SUPPLIED TEXT =>
ORDERS:
ORDER
STATEMENT
OF THE CASE
This matter is an appeal by the South Carolina Department of
Motor Vehicles (Department) from an Order of Dismissal of the South Carolina
Division of Motor Vehicle Hearings (DMVH). The DMVH’s Order of Dismissal was
issued following a hearing held pursuant to S.C. Code Ann. § 56-1-1030 (Supp.
2007). The Department claims that the DMVH erroneously rescinded the driver’s
license suspension of Respondent Dwight Walker (Respondent). The Administrative Law Court (ALC or Court) has jurisdiction to hear this matter pursuant to S.C.
Code Ann. § 1-23-660 (Supp. 2007). Upon review of this matter, the DMVH’s Final
Order and Decision is affirmed.

DATA FOR THE TASK =>
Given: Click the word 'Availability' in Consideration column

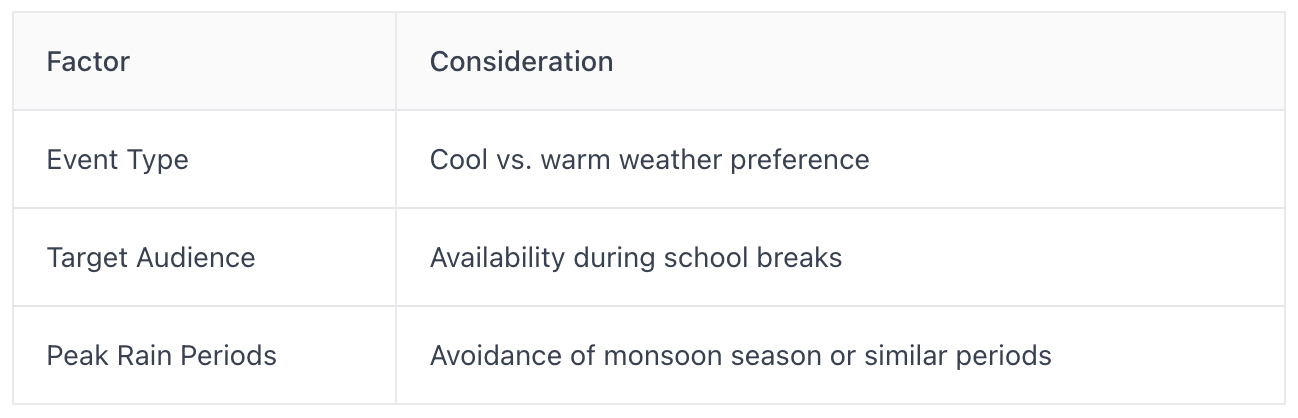Looking at the screenshot, I should (x=497, y=258).
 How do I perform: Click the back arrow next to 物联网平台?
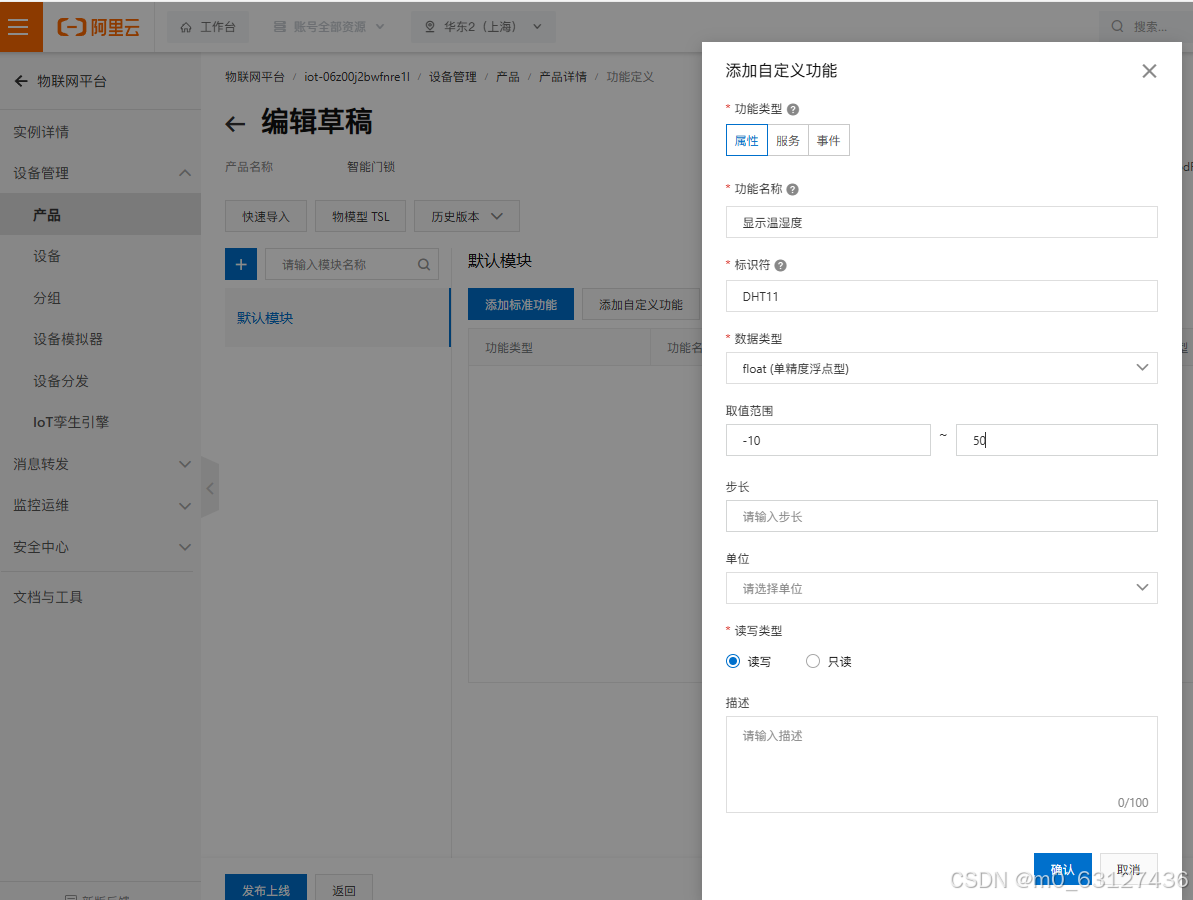22,81
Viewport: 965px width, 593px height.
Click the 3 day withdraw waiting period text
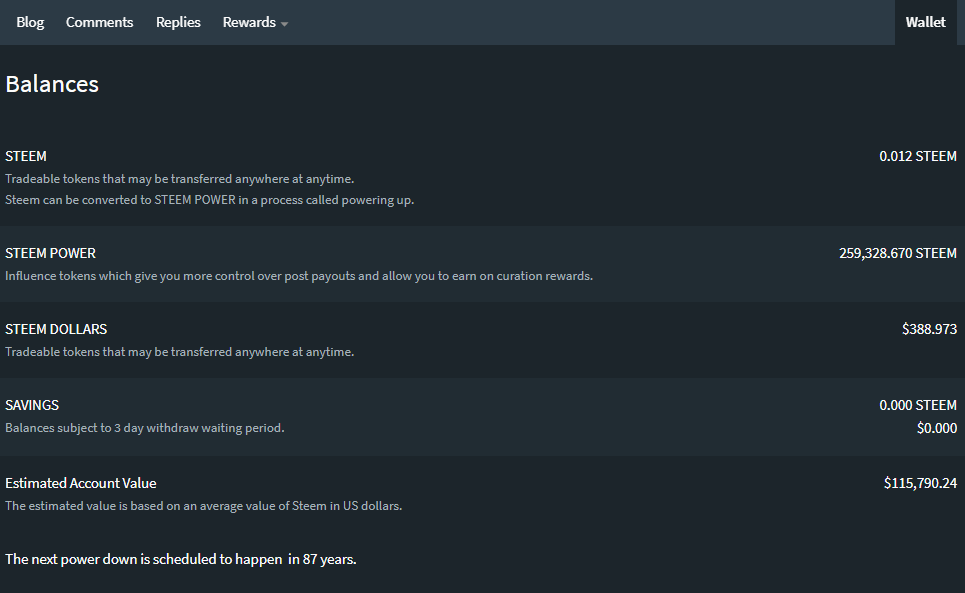click(x=145, y=428)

EXERCISE SET =>
1 – Repeat the stretch of the appeal order from "2007). The Department" through "Decision is affirmed.", keeping every word unchanged.
2 – Shift every coordinate in the answers by 118 across the stretch of the records from the line containing "How do I perform: Click" through the end of the records, and give those lines again with their requests but without the pictures.
The appeal order and the records were drawn from unrelated sources.

ANSWERS =>
1 –
2007). The Department claims that the DMVH erroneously rescinded the driver’s
license suspension of Respondent Dwight Walker (Respondent). The Administrative Law Court (ALC or Court) has jurisdiction to hear this matter pursuant to S.C.
Code Ann. § 1-23-660 (Supp. 2007). Upon review of this matter, the DMVH’s Final
Order and Decision is affirmed.

2 –
 How do I perform: Click the back arrow next to 物联网平台?
140,199
Viewport: 965px width, 593px height.
Click the 3 day withdraw waiting period text
click(x=263, y=546)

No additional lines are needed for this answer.